'Underachieving boys' and 'overachieving girls' Revisited

01 August 2007

There are some prevailing myths about the relative performance of boys and girls in school that require challenging. There is a profound need to dispel simplistic representation of gendered achievement in education and training, and in particular, myths around boys' underachievement. Without evidence-driven understanding, we risk misunderstanding the real standing of males and females in society as a whole, and consequently of formulating highly defective public policy. Nowhere is this risk greater than in the realm of boy friendly learning.

Media focus on so called underperforming boys pays little attention to important subtleties in the nature of the problem and in the research findings. Marks' influential pamphlet failed to highlight that both boys and girls have improved, but boys have improved less (Marks, 2001). And not all boys at all levels and ages are underperforming.

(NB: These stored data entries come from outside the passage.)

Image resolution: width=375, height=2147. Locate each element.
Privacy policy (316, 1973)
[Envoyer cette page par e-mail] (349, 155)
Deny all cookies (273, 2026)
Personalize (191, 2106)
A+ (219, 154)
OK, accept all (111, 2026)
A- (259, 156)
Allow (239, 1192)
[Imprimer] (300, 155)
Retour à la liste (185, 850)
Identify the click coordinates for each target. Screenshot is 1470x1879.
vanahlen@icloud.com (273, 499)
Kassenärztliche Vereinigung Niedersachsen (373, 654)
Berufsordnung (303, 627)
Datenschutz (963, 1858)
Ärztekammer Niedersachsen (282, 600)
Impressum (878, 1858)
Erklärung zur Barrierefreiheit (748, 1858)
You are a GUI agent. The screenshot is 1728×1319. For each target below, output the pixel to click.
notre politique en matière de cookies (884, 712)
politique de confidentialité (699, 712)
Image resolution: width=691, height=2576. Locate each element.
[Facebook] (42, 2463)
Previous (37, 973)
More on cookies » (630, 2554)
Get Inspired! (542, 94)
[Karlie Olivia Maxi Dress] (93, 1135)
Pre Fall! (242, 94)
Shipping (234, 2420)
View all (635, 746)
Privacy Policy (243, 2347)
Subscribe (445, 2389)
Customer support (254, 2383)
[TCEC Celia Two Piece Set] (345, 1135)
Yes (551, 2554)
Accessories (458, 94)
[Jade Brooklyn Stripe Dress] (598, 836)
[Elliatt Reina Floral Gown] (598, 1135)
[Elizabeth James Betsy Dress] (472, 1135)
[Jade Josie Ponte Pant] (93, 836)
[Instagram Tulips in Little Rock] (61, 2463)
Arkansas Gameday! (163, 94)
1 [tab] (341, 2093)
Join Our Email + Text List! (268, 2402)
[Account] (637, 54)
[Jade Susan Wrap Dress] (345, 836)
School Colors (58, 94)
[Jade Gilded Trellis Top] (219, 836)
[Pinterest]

There are no simple explanations for the gender gap. However, by using an approach which brings together evidence from a very wide range of sources, and which looks at the life trajectories of boys and girls rather than simple snapshots of specific points in their education, we can gain a very clear and secure understanding of what's going on.

Many factors have an influence: learning preferences deriving from developmental distinctions between boys and girls, pupil grouping in schools, assessment techniques, the curriculum, teaching styles, teacher expectations, role models, and the way teachers reward and discipline. Ofsted have evidence of gendered behaviour by teachers - including setting, attention-management, subject choice advice, and decisions about entry to tiered papers...and more (Ofsted, 2003). Gender-stereotypical peer group pressure amongst boys significantly affects their engagement with learning (Warrington and Younger 2005).